Metabolism of Aspartame

Numerous studies have evaluated the metabolism of aspartame and the pharmacokinetics of its components - aspartate, phenylalanine, and methanol. Such studies have involved healthy adults, infants, children, and adolescents, PKU heterozygous adults, PKU homozygous individuals, and individuals sensitive to MSG. Studies included acute-dose, repeated-dose, and long-term dose regimens. In healthy adults and children, even after enormous doses, aspartame does not result in plasma concentrations of its components that are of safety concern. Plasma aspartate concentrations remained within the normal range even after bolus doses of aspartame as high as 200 mg/kg. The doses of aspartame used in studies with the other subpopulations have ranged from 4 to 100 mg/kg body wt.

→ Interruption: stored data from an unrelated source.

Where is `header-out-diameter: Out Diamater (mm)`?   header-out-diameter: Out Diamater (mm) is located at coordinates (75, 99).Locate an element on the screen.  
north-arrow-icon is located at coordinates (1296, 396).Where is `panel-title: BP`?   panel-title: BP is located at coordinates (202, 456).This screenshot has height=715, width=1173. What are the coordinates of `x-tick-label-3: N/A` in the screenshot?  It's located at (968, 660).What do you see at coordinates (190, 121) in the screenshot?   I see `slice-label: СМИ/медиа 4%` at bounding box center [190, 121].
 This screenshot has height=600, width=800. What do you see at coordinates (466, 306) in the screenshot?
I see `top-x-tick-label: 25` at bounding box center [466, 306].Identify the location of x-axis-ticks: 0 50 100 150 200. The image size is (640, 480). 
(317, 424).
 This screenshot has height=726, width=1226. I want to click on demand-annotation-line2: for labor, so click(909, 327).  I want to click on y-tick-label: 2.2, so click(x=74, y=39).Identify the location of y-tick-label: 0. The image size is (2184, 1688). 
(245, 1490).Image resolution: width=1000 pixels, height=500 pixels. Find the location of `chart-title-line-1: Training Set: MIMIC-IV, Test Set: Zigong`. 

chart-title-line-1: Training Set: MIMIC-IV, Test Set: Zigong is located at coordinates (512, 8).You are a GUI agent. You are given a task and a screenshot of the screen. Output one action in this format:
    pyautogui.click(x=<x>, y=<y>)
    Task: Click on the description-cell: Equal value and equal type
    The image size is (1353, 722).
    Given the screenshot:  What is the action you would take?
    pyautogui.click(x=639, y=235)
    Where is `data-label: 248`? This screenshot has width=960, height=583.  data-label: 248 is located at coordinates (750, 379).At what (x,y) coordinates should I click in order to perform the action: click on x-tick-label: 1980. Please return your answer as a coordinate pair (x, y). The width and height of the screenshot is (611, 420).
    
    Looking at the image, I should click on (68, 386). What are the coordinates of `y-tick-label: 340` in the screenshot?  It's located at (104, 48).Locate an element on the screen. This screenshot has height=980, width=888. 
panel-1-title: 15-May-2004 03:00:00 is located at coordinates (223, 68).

Plasma phenylalanine concentrations observed after large-bolus and repeated doses of aspartame were comparable to the normal postprandial range in both healthy adults and PKUH and well below those in untreated PKU. Blood methanol concentrations were not detectable after aspartame doses as high as 34 mg/kg body wt when ingested as a single bolus or about 70 mg/kg body wt when administered as eight divided doses at hourly intervals. Regardless of dose, blood formate concentrations did not change from baseline levels after aspartame administration. Evaluations of urinary formate excretion after single bolus doses of aspartame as high as 200 mg/kg body t demonstrated the body's ability to rapidly metabolize methanol and excrete formate. Thus, even when administered at levels well above 90th percentile average daily consumption, the risk of adverse effects from aspartame or its metabolic components is negligible, strongly supporting the safety of aspartame under its intended conditions of use.